Art has the power to push back against the violence of dehumanization of lives of those on the margins of visibility. Considering global interconnectedness that inform our daily lives and the interdependence of human beings, migration art-activism brings to focus the idea of sociopolitical equality as an ethical stance. Through diasporic aesthetics, refugee visual cultures, and migration arts, we can see that which has been concealed from public view, and to deliberate on the precariousness of lives at the margins.
Reflecting on specific artworks such as “Limbo” series (2021) by Parastou Forouhar, “Grandmother” and “Nostalgia Carpet” (2016) by Zahra Hasanabadi, “Absence” (2018) by Taraneh Hemami, and “Caravan Flag” (2015) by Guillermo Galindo, this writing asks difficult questions about agency, politics of representation, and the power /limits of solidarity. How to enact an ethical empathic connection with the lives, struggles, and losses of those who are subject to systemic marginalization, abandonment, and dehumanization, through works of art? In The Force of Non-Violence (2020), Judith Butler offers a critique of “individualism” that assumes social interdependency as a weakness, rather than a powerful strategy for struggle towards ethical living.
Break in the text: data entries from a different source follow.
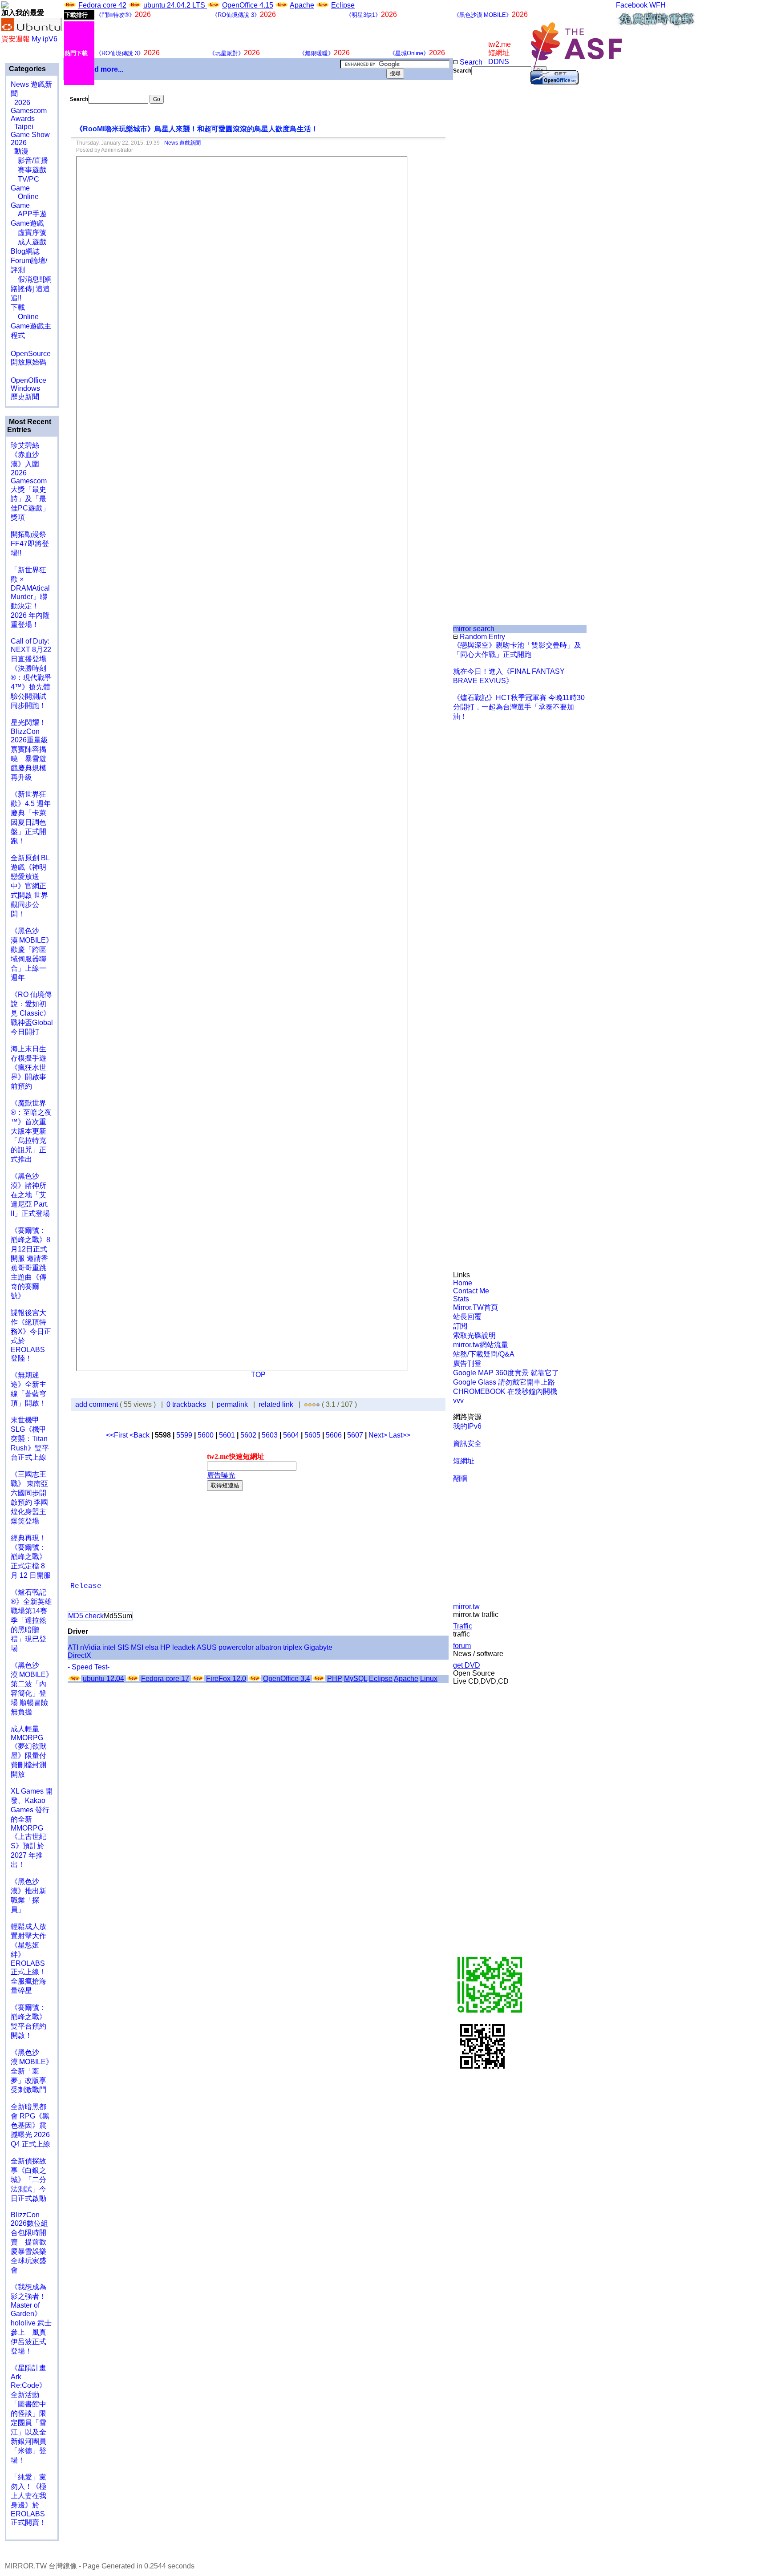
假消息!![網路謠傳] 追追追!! (31, 288)
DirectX (79, 1655)
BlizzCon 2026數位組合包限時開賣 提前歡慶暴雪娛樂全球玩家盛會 (29, 2242)
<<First (118, 1435)
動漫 (21, 151)
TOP (258, 1374)
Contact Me (471, 1291)
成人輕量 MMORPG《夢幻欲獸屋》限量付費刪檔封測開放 (28, 1751)
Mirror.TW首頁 (475, 1307)
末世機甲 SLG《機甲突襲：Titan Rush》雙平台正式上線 (30, 1438)
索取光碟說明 (474, 1335)
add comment (97, 1404)
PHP (334, 1678)
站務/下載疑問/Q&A (483, 1354)
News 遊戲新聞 (182, 143)
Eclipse (343, 5)
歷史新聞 (25, 397)
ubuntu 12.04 (103, 1678)
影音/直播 (29, 160)
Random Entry (481, 636)
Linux (428, 1678)
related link (276, 1404)
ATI (73, 1647)
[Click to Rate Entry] (306, 1404)
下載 (18, 307)
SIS (123, 1647)
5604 (291, 1435)
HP (165, 1647)
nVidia (90, 1647)
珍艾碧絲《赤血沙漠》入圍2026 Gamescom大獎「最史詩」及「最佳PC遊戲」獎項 (30, 481)
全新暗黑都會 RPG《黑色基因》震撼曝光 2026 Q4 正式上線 (30, 2125)
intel (109, 1647)
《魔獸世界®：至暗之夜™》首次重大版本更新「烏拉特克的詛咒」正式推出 (31, 1131)
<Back (140, 1435)
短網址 (463, 1461)
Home (462, 1283)
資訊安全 (467, 1443)
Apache (302, 5)
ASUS (207, 1647)
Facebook (632, 5)
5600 (206, 1435)
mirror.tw (466, 1606)
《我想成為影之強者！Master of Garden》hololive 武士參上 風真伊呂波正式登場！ (31, 2319)
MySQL (355, 1678)
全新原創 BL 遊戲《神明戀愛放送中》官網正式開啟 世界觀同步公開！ (30, 886)
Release (85, 1586)
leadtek (183, 1647)
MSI (137, 1647)
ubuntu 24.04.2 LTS (175, 5)
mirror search (473, 628)
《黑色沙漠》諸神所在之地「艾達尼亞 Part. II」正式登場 (30, 1194)
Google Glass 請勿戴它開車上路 (504, 1382)
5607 (355, 1435)
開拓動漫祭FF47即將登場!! (30, 544)
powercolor (236, 1647)
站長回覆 (467, 1316)
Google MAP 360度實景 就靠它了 (506, 1373)
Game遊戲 (27, 223)
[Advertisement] (483, 224)
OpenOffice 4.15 (247, 5)
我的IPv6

Reflecting on how decisions about lives worthy of grieving are made, Butler makes an effective argument for an intentional act of “solidarity” that brings to light the life, loss, and suffering of the other, as a shared sense of resistance against systemic violence of inequalities informed by “racial phantasms” in politics of belonging (2020: 75-102).
Using postmigration as a focal point, I demonstrate how art provides a powerful platform to connect us with diverse and often ignored stories of displacement and memories of crossing borders (both in the geopolitical sense of the term, as well as the sociocultural invisible boundaries of belonging).